On Apr 8, 2007, at 1:48 AM, Tom White wrote:
I think we can do a lot to improve the use of generics, particularly
in MapReduce.
<... use generics in interfaces ...>
I like it. I was thrown off at first because classes aren't
specialized based on their template parameters, but specialization of
the parent class is available.
Reducer would be changed similarly, although I'm not sure how we could
constrain the output types of the Mapper to be the input types of the
Reducer. Perhaps via the JobConf?
That is easy, actually. In the JobClient, we'd just check to see if
the types all play well together. Basically, you need:
K1,V1 -> map -> K2, V2
K2, V2 -> combiner -> K2, V2 (if used)
K2, V2 -> reduce -> K3, V3
It will be a tricky bit of specification to decide exactly what the
right semantics are, since even with the generics, the application
isn't required to define them.
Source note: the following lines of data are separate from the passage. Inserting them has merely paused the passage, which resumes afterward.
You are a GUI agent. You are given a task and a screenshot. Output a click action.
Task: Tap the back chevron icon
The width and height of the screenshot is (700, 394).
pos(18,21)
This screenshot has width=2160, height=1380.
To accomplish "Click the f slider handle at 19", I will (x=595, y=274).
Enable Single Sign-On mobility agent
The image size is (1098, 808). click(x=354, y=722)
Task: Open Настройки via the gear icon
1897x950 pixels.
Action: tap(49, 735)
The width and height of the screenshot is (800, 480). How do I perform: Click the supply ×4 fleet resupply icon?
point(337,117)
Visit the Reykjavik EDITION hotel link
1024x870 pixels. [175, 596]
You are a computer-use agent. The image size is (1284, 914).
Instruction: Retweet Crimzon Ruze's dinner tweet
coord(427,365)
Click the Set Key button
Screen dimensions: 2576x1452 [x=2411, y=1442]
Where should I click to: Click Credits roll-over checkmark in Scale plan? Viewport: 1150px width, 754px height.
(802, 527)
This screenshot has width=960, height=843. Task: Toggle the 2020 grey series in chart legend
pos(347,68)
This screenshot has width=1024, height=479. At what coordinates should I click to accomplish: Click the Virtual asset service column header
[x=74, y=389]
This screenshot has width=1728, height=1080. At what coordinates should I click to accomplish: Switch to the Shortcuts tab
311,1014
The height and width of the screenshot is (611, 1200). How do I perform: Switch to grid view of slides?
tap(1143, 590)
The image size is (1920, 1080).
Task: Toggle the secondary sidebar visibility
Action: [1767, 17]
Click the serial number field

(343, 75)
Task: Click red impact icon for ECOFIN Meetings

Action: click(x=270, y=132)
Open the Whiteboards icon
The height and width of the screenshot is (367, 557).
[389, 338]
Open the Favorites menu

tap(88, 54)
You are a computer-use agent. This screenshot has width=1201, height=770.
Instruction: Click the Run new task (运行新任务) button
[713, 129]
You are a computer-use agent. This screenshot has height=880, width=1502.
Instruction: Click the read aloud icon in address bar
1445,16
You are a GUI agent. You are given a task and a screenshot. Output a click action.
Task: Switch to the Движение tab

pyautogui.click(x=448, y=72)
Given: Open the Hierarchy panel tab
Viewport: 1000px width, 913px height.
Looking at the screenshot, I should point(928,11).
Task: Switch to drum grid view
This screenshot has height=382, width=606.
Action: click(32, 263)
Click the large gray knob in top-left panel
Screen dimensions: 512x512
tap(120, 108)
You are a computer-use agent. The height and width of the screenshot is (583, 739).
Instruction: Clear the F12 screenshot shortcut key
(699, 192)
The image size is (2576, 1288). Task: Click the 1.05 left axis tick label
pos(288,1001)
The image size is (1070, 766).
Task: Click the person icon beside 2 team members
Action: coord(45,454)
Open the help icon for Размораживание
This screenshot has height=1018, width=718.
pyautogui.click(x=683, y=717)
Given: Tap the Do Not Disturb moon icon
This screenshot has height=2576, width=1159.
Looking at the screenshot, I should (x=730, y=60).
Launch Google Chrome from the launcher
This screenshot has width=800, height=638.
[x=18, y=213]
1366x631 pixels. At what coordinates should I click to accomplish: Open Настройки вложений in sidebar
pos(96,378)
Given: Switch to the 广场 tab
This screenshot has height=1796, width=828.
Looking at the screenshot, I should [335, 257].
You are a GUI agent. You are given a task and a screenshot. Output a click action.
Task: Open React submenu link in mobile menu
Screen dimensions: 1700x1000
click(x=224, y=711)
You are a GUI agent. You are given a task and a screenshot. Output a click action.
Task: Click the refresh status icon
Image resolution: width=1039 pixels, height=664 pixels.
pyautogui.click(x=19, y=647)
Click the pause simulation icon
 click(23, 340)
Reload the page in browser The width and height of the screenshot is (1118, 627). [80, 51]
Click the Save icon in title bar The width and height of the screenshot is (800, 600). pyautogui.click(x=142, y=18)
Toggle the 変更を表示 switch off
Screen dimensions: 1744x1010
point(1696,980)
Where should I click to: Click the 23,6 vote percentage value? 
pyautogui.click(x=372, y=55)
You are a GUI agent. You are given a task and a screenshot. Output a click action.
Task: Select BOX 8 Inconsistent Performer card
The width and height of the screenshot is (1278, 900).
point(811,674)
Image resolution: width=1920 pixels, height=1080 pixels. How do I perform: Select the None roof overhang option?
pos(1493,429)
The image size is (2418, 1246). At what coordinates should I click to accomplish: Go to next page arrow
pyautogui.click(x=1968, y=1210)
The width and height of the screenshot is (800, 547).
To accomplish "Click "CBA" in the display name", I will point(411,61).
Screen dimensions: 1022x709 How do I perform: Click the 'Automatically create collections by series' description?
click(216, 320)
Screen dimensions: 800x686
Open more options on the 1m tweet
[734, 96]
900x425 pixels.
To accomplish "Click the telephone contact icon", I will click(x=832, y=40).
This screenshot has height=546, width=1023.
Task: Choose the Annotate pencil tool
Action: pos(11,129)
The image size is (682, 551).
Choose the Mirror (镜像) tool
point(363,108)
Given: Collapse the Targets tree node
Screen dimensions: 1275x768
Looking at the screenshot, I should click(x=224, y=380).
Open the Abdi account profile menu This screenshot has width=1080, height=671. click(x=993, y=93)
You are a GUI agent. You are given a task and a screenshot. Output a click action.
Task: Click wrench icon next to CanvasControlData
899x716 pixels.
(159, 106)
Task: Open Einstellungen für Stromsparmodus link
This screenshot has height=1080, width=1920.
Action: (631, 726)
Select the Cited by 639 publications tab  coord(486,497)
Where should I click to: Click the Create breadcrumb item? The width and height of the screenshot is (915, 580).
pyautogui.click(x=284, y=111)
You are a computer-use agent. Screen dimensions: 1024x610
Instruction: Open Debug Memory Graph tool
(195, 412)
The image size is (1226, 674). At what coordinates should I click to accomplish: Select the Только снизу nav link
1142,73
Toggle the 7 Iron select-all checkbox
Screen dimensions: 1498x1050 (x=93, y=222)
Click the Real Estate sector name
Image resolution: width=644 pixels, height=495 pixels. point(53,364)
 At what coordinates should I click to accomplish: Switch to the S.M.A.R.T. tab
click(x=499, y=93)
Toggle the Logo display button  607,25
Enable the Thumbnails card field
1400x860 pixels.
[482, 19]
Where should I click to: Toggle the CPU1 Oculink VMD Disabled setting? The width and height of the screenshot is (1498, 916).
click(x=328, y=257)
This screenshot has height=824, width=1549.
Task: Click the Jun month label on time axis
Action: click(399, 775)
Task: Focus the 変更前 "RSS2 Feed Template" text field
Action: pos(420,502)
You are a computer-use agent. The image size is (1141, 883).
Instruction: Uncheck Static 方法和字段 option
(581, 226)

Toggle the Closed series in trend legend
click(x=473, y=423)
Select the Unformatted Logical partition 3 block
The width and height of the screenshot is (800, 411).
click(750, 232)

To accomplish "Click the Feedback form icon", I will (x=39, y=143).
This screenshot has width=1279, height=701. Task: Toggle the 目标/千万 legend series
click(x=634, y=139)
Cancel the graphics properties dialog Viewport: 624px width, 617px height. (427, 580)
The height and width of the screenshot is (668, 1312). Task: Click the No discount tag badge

Therefore, we have 5 places where we
could find a value for K2 (config, mapper output, combiner input,
combiner output, or reduce input). Clearly all classes must be
checked for consistency once Hadoop decides what the right values are
for each type.
The other piece that this interacts with is the desire to use context
objects in the parameter list. However, they appear to be orthogonal
to each other.
-- Owen